レーシングドライバー木下隆之のクルマ連載コラム ~木下アニキの俺に聞け!~クルマ・スキ・トモニ

人とクルマの、ともすれば手の平から溢れてしまいそうな素敵な思いを、丁寧にすくい取りながら綴っていくつもりです。人とクルマは、いつまでも素敵な関係でありたい。そんなGAZOOが抱く熱く溢れる思いが伝わりますように…。
レーシングドライバー 木下隆之氏


74LAP 真面目なドイツ人と、クソ真面目な日本人?      (2012.6.12)

エスニック・ジョークによるとドイツ人は…?

国民性を巧みなジョークで表現する早坂隆氏の「世界の日本人ジョーク集」(中公新書ラクレ)に、こんな一節がある。

  各国の人が二人以上集まると、一体何が生まれるのだろうか?
  ドイツ人が二人集まると、三つの規則と、四つの法律が生まれる。
  ユダヤ人が二人集まると、三つの意見と、四つの政党が生まれる。
  日本人が二人集まると、三つの銀行と、四つの会社が生まれる。
  アメリカ人が二人集まると、三つの諍いと、四つの正義が生まれる。

民族や人種による行動や思想の違いを比較し、それぞれを笑いの種にすることを「エスニック・ジョーク」と呼ぶらしい。そんな人種ネタでは一般に、民族のアイデンティティはこんな性格が前提になっている。

  アメリカ人は、独善的で、傲慢、ケンカ好き。
  イギリス人は、紳士であり、堅苦しい。
  フランス人は、好色で、自己中心的。
  ユダヤ人は、狡猾で金儲けが上手い。
  イタリア人は、女好きで、情熱的。
  日本人は、勤勉でお金持ち。
  ドイツ人は、頑固、真面目。

概ねこんなところだろう。

速度表示は頑固一徹に…?

写真1:
ただの速度表示看板は、決して速度取り締まり用ではなく親切心の現れなのだ。
写真1:
ただの速度表示看板は、決して速度取り締まり用ではなく親切心の現れなのだ。

ドイツという国をクルマで走っていると、つくづくこの国の民族性は「真面目」だと思う。定規で測ったような、きっちりした生活を送っているようなのだ。

たとえば路肩に林立する「速度標識」などはそれを端的に表している。

写真1をよくよく確認してほしい。

これは、ドイツの片田舎であるアイフェル地方の、どこでも見かける平凡な牧歌的な風景を切り取っただけなのだが、そこにもドイツ人の頑固で真面目な国民性が色濃くにじみ出ているのだ。

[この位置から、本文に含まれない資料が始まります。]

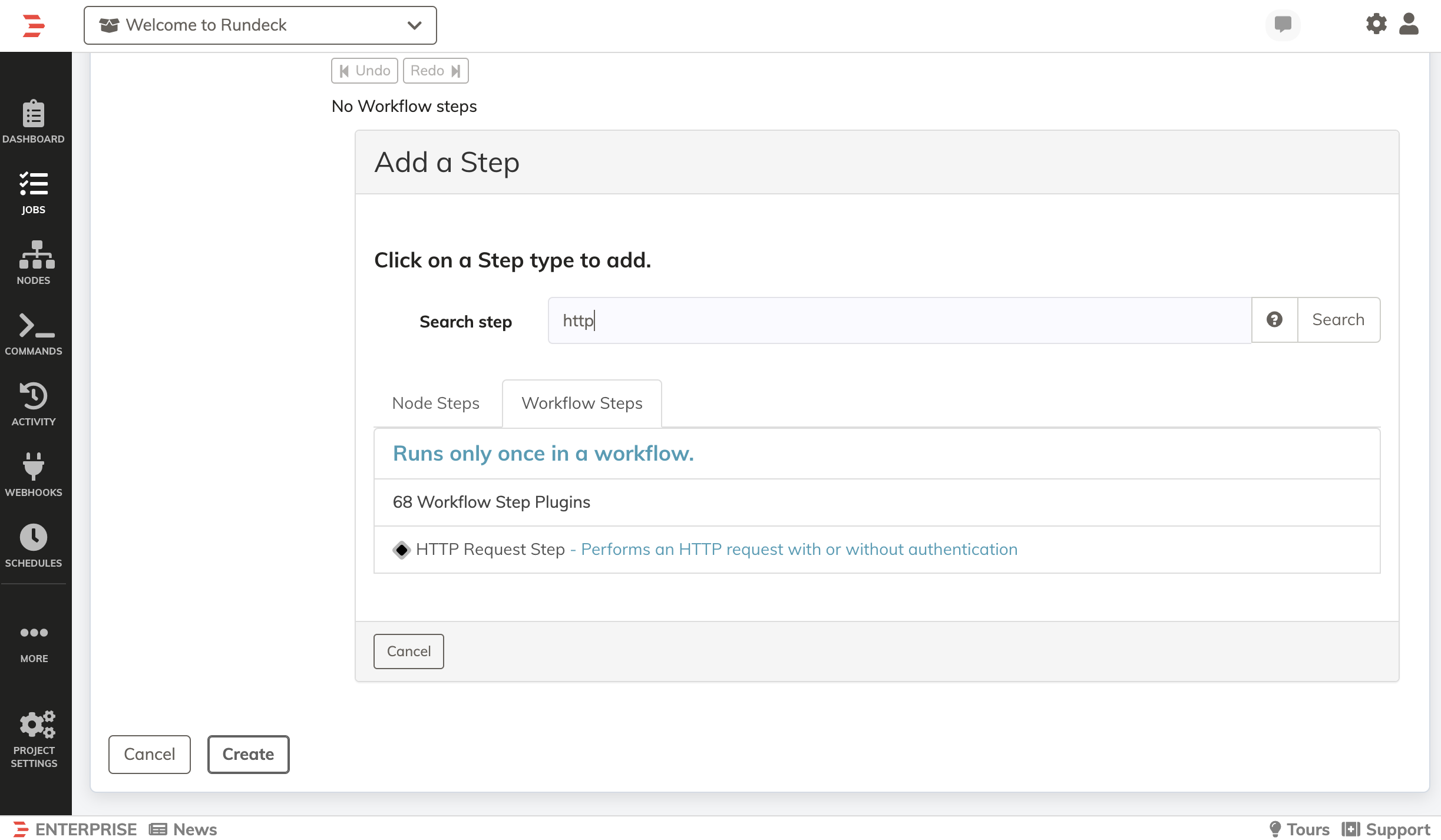This screenshot has height=840, width=1441.
Task: Toggle the Redo button in workflow
Action: click(x=436, y=70)
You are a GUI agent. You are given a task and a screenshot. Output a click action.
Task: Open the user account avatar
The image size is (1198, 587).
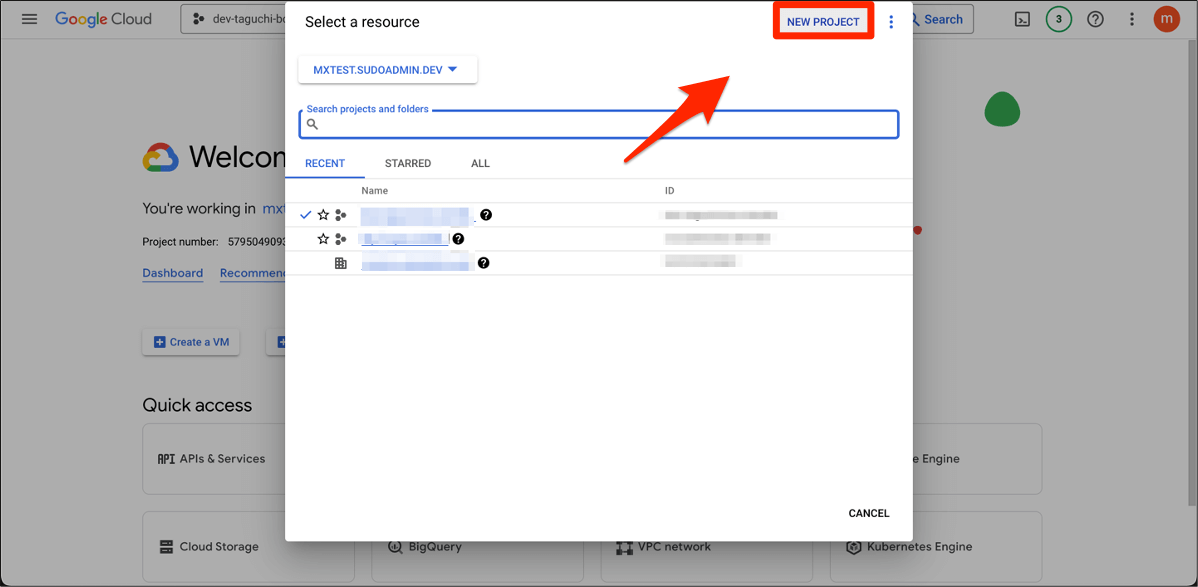pyautogui.click(x=1167, y=19)
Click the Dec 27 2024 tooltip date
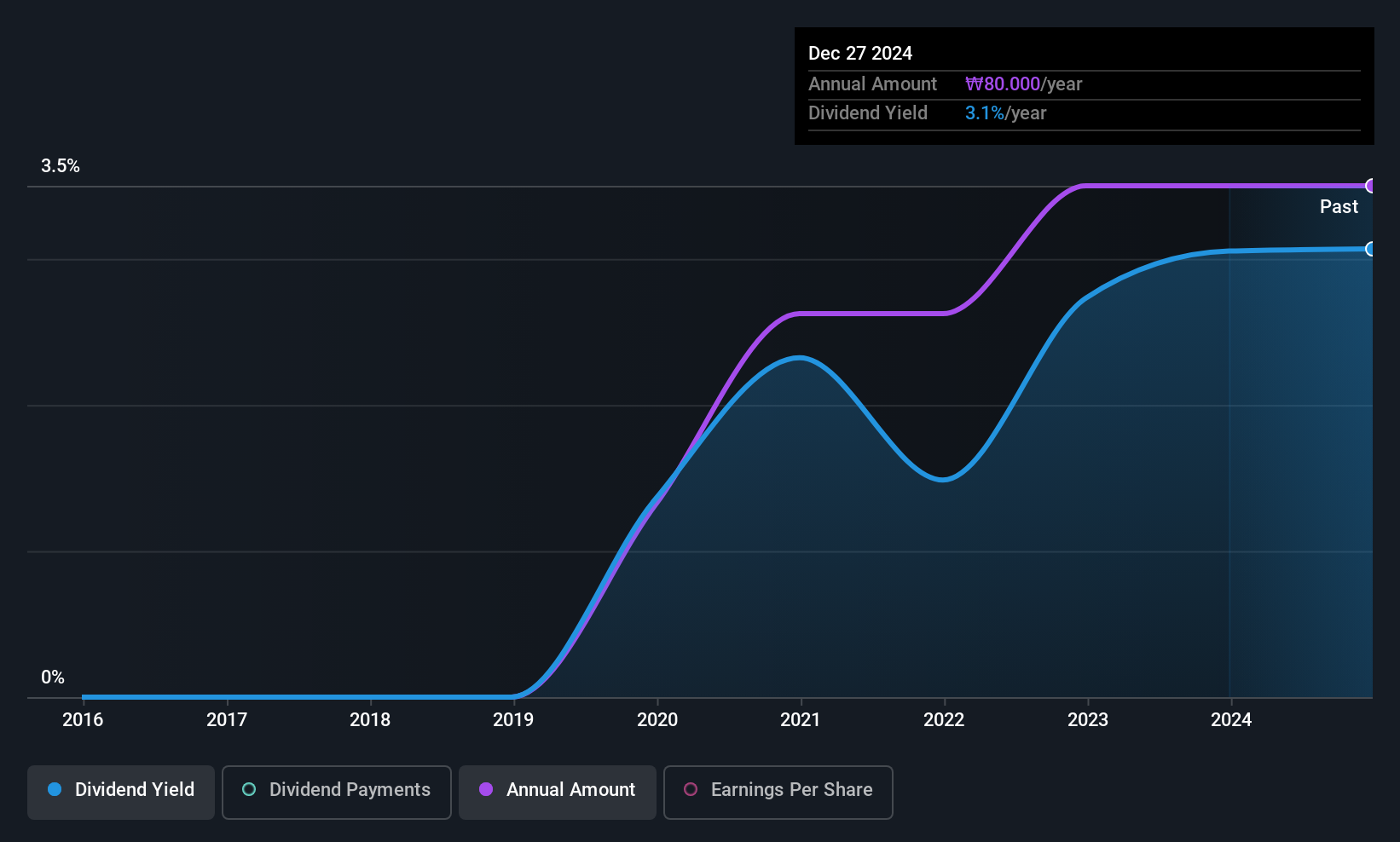This screenshot has width=1400, height=842. click(x=860, y=53)
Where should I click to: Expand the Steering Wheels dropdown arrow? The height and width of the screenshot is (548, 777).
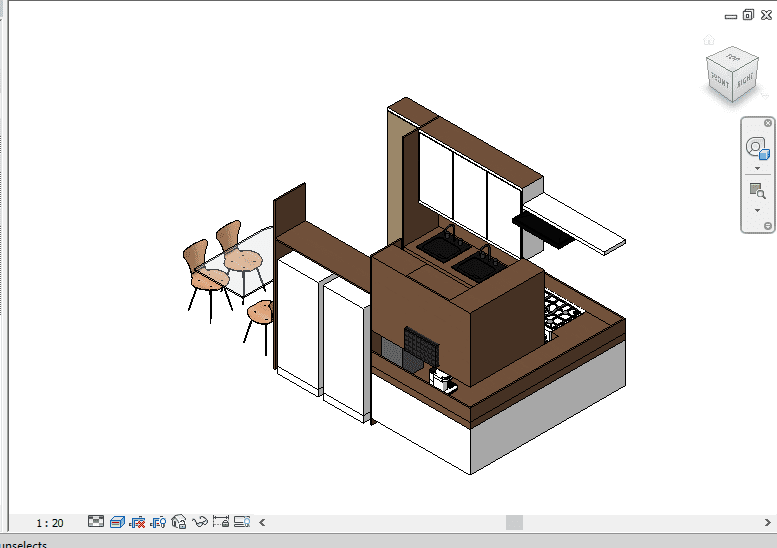(757, 169)

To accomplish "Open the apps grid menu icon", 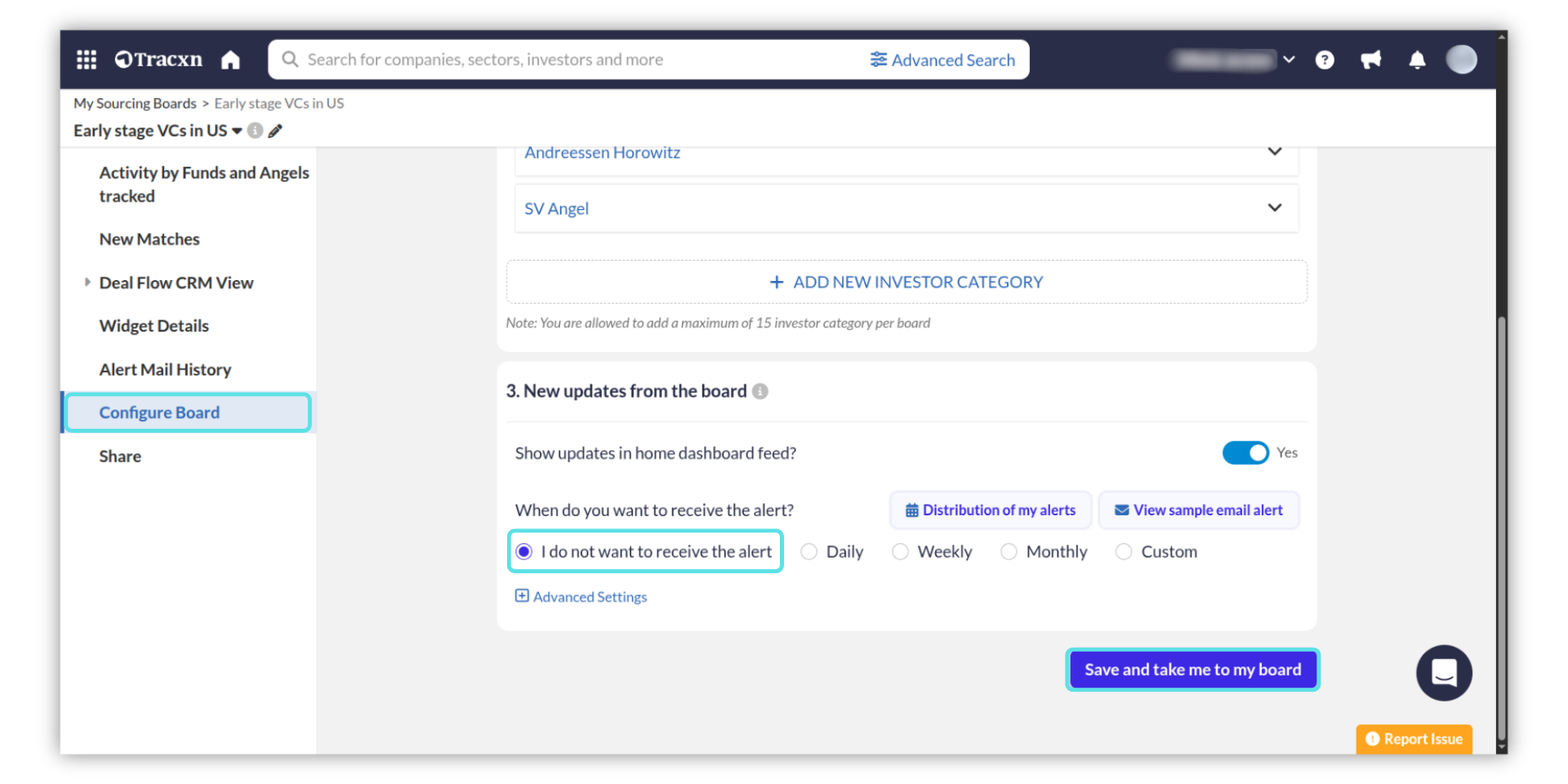I will point(87,60).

ドイツの一般道の制限速度は、100km/hである。ところがそんな郊外を走行中、70km/h規制の看板が現れた。
さらにその先には50km/h看板へと続き、そして「クランク状のカーブ」があることを知らせる。それが200m先にあると語り、そしてそのタイトなカーブにさしかかると、ご丁寧に、赤白のゼブラ表示となった。

さらによくよく目を凝らすと、路面に妙な矢印が、三本も記されている。ちょうど、危険なコーナーが200mに迫っていることを伝える表示の手前にそれは描かれており、つまり、追い越し中のクルマはここで本来の走行車線に戻りなさいと命じているのである。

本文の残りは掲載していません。